Мы пожали руки и разошлись, довольные друг другом и сами собой. Потом я с удовольствием посидел на уроке своей любимой учительницы – Суржик Валентины Николаевны. Урок как раз проходил с тем классом, две ученицы которого раньше дежурили за меня.
После урока я договорился с обеими встретиться вечером на дискотеке и пошел домой. После обеда мы снова играли в Виталькином гараже, вернее в гараже его родителей, а вечером пошли на танцы. Весь вечер я танцевал со своими знакомыми девятиклассницами по очереди.
Утром следующего дня я купил белые хризантемы у знакомых и поехал к Лиде в Немировский район. Всю дорогу не мог дождаться встречи с ней, придумывал слова, какие скажу ей, представлял нашу с ней встречу, а ее дома не оказалось. Впрочем, ее брат успокоил меня, объяснив, что она у подружки, и он за ней сходит. Он протянул мне альбом с фотографиями и предложил: «На, посмотри пока фотографии. Не скучай!» И он ушел за сестрой, а я стал листать фотоальбом.
Скучать не пришлось. Между последней страницей и обложкой были письма. Часть – мои, а остальные. … Какого-то матроса! Ощущения, которые я испытал в этот момент – не из приятных.
Некрасиво я поступил, что и говорить, но я стал читать чужие письма. С первого же письма стало понятно, что это письма не от одноклассника или односельчанина. Ах, вот оно что! Он служит вместе с ее одноклассником, и тот много о ней рассказывал новому приятелю, а потом и адрес дал. И они стали переписываться. Регулярно! Я от своей «любимой» получил за полгода всего одно письмо, а матросу она отвечает регулярно! По несколько писем в месяц!

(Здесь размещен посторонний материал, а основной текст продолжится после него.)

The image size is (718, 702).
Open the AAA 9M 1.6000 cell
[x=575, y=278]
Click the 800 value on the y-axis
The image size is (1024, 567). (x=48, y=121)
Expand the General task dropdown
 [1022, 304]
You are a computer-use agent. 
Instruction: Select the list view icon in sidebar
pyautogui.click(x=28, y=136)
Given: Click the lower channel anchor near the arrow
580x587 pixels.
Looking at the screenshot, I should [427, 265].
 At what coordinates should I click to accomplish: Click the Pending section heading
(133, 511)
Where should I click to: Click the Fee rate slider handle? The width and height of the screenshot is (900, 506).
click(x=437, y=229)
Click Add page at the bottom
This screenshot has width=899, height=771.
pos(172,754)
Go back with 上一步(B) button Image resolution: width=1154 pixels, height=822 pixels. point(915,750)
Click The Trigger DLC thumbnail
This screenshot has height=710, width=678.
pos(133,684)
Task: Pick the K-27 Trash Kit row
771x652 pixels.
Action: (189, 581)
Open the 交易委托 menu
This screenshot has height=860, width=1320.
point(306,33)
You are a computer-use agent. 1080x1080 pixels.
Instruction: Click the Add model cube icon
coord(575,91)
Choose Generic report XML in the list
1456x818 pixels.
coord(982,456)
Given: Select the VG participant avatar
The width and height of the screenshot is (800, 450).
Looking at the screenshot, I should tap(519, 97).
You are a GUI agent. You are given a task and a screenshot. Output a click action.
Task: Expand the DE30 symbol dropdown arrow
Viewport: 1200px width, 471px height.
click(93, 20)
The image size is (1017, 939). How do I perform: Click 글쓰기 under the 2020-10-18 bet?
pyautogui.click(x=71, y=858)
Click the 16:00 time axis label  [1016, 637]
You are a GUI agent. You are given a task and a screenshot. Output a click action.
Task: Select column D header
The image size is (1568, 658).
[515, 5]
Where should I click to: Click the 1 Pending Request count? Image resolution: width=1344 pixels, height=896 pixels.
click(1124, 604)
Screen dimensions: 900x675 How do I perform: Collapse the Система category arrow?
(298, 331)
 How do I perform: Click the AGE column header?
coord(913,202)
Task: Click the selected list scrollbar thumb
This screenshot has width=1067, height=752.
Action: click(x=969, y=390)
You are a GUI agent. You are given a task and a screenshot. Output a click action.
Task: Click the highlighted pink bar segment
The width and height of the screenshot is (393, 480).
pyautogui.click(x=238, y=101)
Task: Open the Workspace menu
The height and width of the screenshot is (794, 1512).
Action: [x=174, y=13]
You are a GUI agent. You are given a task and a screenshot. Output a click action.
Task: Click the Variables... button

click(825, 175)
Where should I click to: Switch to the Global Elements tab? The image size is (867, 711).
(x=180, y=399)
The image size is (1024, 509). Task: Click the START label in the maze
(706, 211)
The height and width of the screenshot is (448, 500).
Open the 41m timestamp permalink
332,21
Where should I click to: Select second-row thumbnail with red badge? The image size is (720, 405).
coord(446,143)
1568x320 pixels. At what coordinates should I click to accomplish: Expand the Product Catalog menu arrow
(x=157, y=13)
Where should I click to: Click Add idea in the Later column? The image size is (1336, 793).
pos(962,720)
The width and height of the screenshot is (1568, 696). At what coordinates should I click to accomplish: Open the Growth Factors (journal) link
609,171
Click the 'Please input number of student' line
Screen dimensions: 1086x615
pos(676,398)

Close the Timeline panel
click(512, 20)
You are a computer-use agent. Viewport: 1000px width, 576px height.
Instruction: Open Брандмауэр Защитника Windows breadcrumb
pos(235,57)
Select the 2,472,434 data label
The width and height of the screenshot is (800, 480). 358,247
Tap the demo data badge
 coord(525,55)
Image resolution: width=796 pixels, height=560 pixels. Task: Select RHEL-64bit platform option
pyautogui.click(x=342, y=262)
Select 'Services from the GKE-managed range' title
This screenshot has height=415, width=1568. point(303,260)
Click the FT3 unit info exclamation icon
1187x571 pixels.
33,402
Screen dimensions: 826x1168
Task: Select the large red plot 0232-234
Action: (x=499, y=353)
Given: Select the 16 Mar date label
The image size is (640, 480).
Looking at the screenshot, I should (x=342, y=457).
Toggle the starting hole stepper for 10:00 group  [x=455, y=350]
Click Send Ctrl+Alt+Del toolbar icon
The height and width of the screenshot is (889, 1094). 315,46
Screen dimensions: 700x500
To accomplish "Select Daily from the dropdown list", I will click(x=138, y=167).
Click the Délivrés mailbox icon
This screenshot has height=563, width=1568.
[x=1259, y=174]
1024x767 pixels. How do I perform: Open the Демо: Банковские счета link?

Верить не хотелось, но это факт, а факт остается фактом! Ничего не поделаешь. Ну, нет, я так не играю! Я не стал читать до конца – картина и так ясна. Свои письма я свернул в трубочку и всунул в боковой карман джинсов на бедре. Положил альбом и решительно поднялся. Надел шарф, куртку, шапку, обулся и вышел из дома. У калитки я столкнулся с Лидкиным братом, он радостно сообщил, что она сейчас будет.
– А ты куда?  – удивился он, и улыбка исчезла с его лица.
– Домой, – спокойно ответил я. Я уже полностью справился с волнением. – Мое присутствие здесь совершенно лишнее.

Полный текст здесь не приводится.